## INSTRUCTIONS TO FOLLOW:
Write out, word for word, the lines of the listing from the line containing "Given: Select Данные об издании menu item" through the end of the listing, both ends included. Leave the pictures out of your answer.

Word and element locating data
****

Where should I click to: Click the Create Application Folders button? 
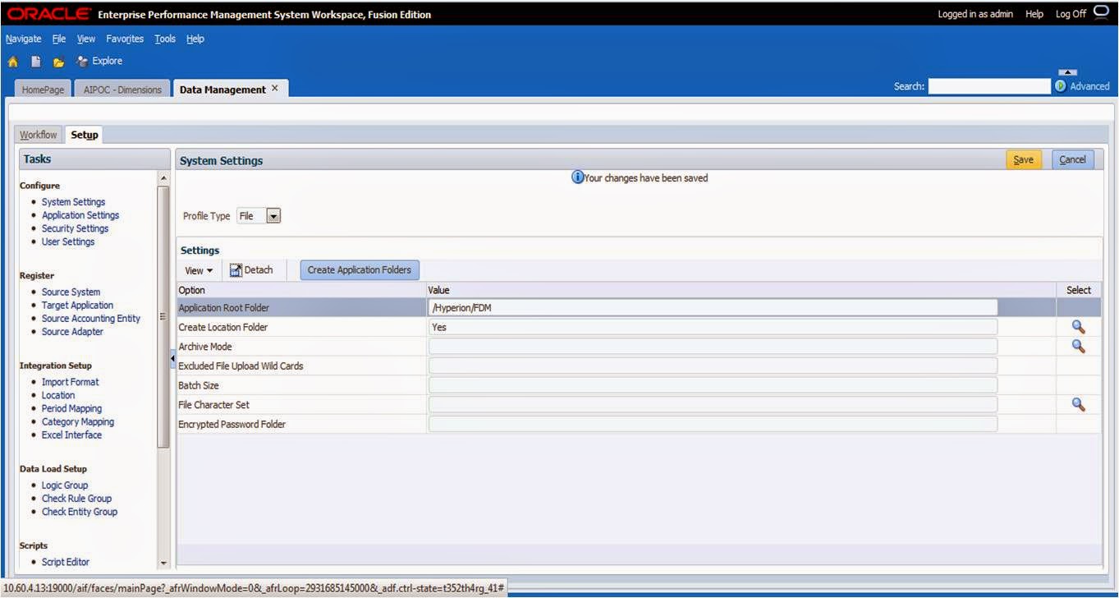(359, 269)
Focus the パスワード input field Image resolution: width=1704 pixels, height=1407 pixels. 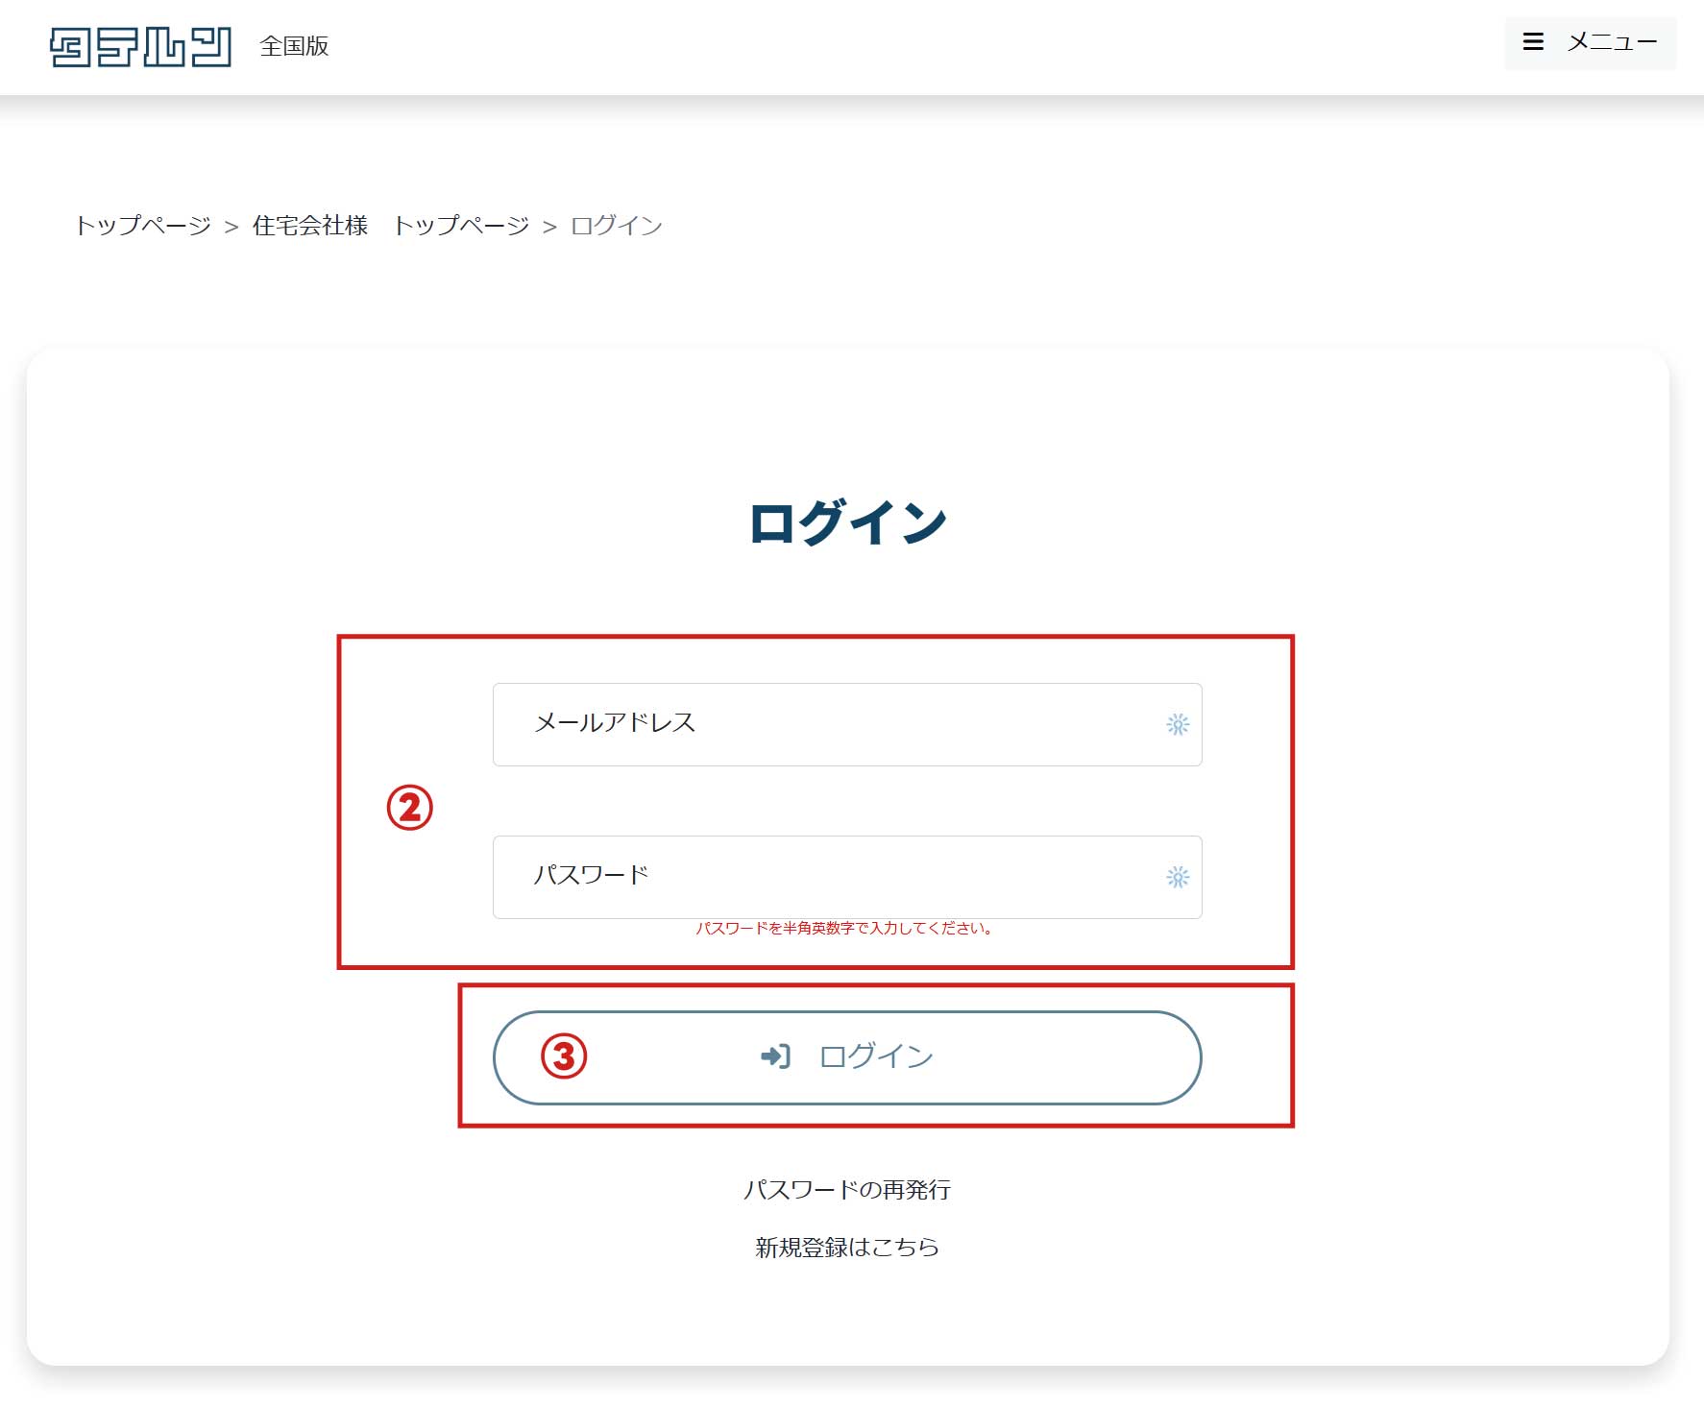tap(826, 877)
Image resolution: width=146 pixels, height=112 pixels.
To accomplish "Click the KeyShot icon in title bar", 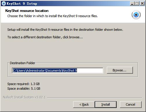I will (x=4, y=3).
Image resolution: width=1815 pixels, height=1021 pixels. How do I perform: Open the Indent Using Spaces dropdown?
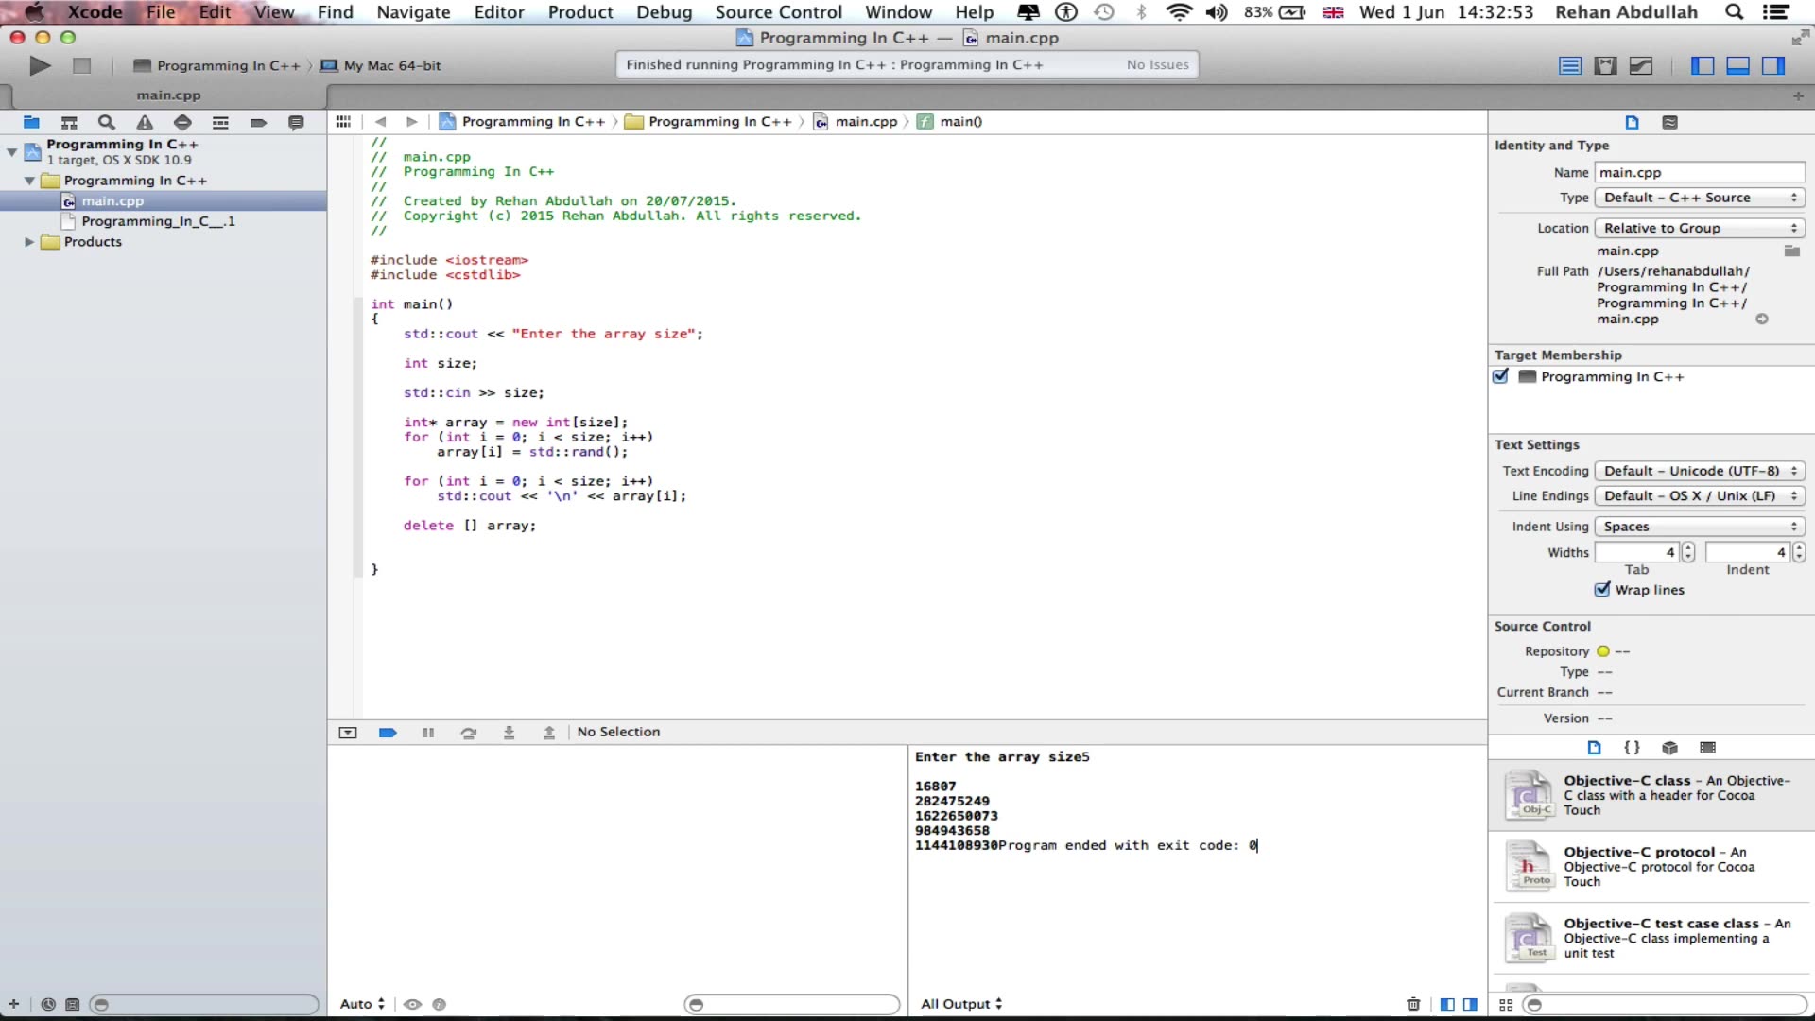1699,527
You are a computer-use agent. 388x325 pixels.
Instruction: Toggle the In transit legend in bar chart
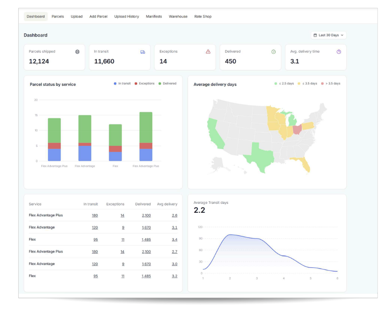point(122,84)
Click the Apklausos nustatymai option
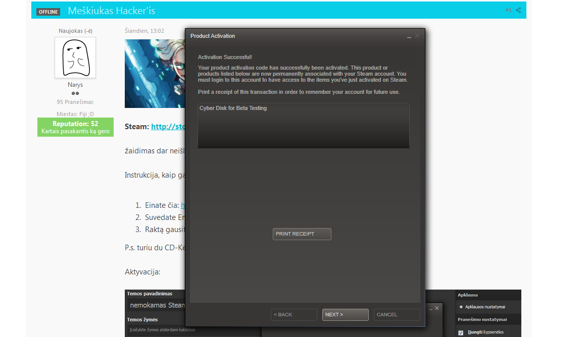Screen dimensions: 586x337 pos(485,307)
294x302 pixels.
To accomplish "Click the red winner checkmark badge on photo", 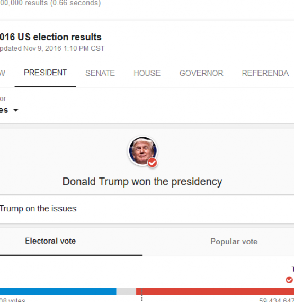I will pos(153,163).
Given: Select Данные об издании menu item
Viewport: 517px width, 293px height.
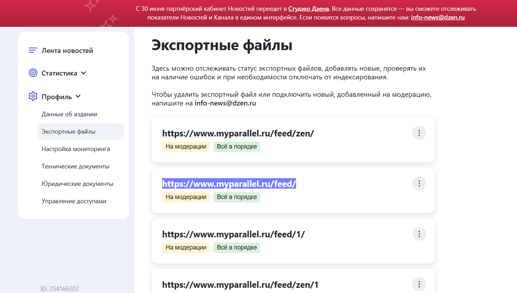Looking at the screenshot, I should pos(69,114).
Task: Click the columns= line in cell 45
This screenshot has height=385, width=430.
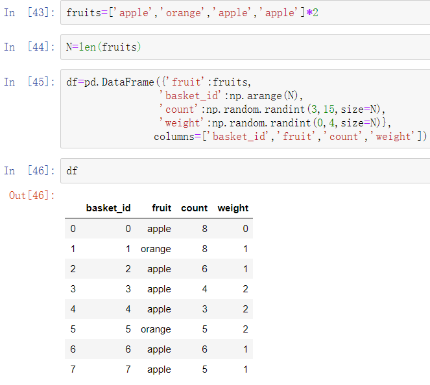Action: point(290,136)
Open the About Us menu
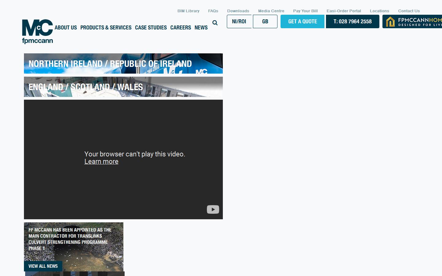Image resolution: width=442 pixels, height=276 pixels. (x=66, y=28)
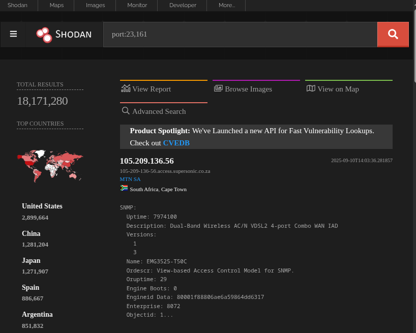This screenshot has width=416, height=333.
Task: Expand the More... top menu
Action: tap(226, 5)
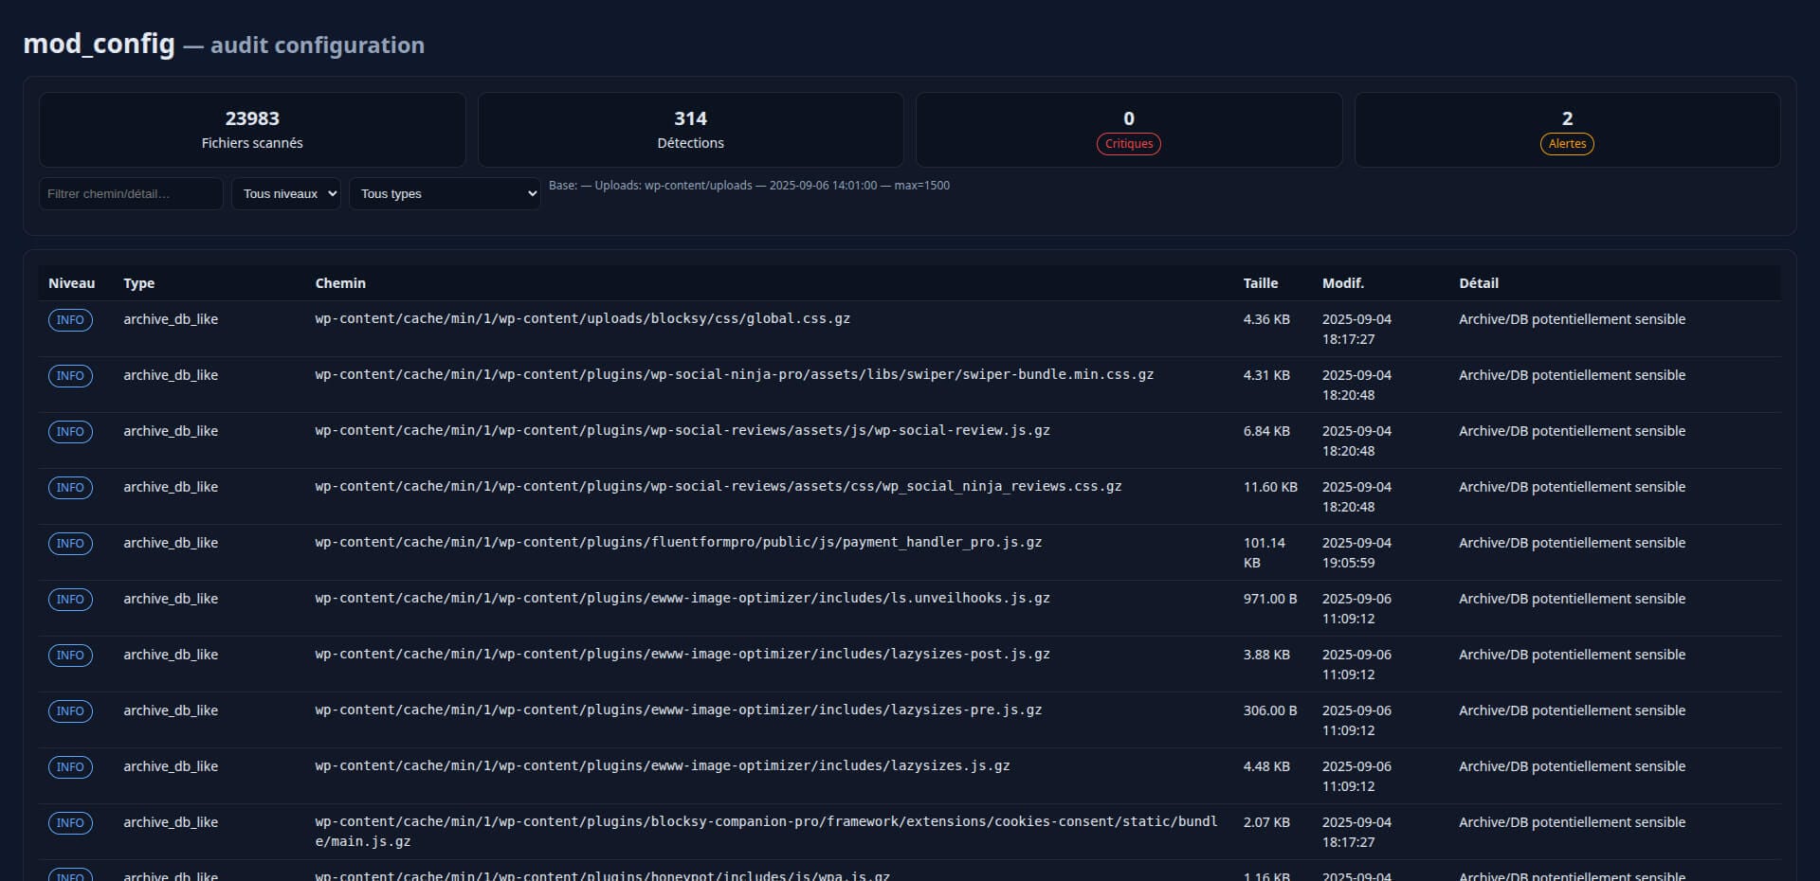The width and height of the screenshot is (1820, 881).
Task: Click the mod_config heading link
Action: 99,44
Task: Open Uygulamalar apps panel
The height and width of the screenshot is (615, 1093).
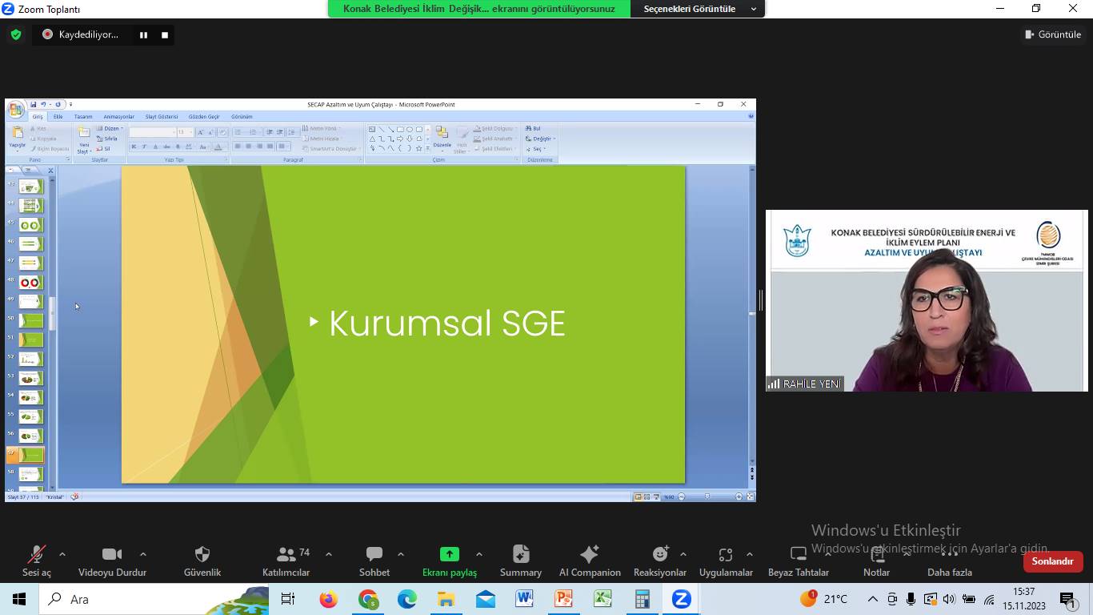Action: pos(726,555)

****

## RESPONSE BELOW:
Given: Select Данные об издании menu item
Viewport: 517px width, 293px height.
Looking at the screenshot, I should pos(69,114).
Task: Click the columns= line in cell 45
This screenshot has height=385, width=430.
Action: point(290,136)
Open the About Us menu
Image resolution: width=442 pixels, height=276 pixels. (x=66, y=28)
This screenshot has width=416, height=333.
Task: Expand the More... top menu
Action: tap(226, 5)
The width and height of the screenshot is (1820, 881).
Task: Click the mod_config heading link
Action: 99,44
Task: Open Uygulamalar apps panel
The height and width of the screenshot is (615, 1093).
Action: pos(726,555)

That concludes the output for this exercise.